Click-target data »
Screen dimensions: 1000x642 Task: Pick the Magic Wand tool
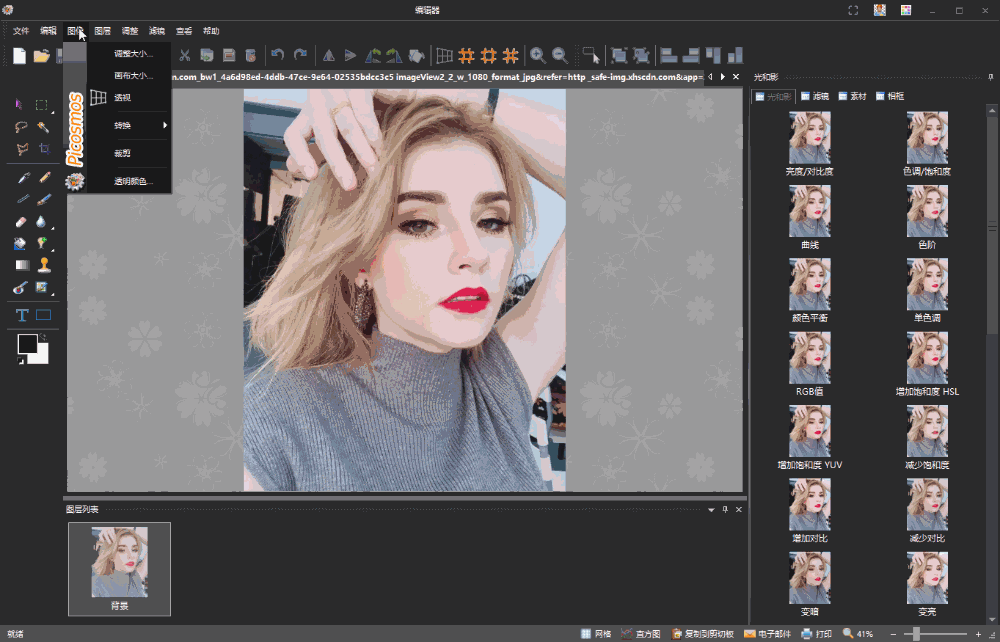[43, 127]
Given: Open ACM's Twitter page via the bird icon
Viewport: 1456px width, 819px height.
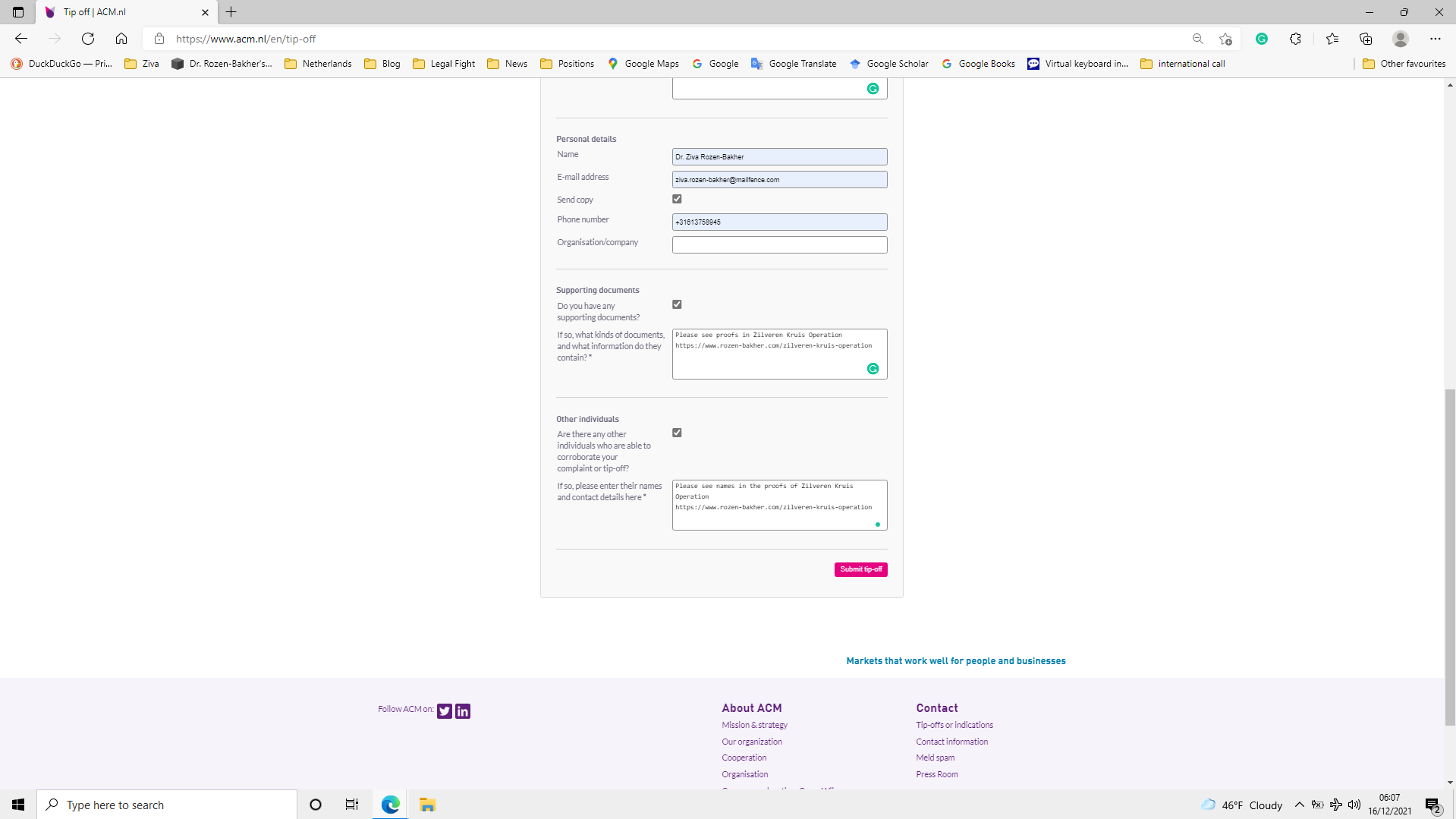Looking at the screenshot, I should point(444,710).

Your objective » Copy every one of the entries above word for word, leaving out the pictures.

Response to the task »
Screen dimensions: 1000x642 Task: Pick the Magic Wand tool
[43, 127]
Given: Open ACM's Twitter page via the bird icon
Viewport: 1456px width, 819px height.
Looking at the screenshot, I should point(444,710).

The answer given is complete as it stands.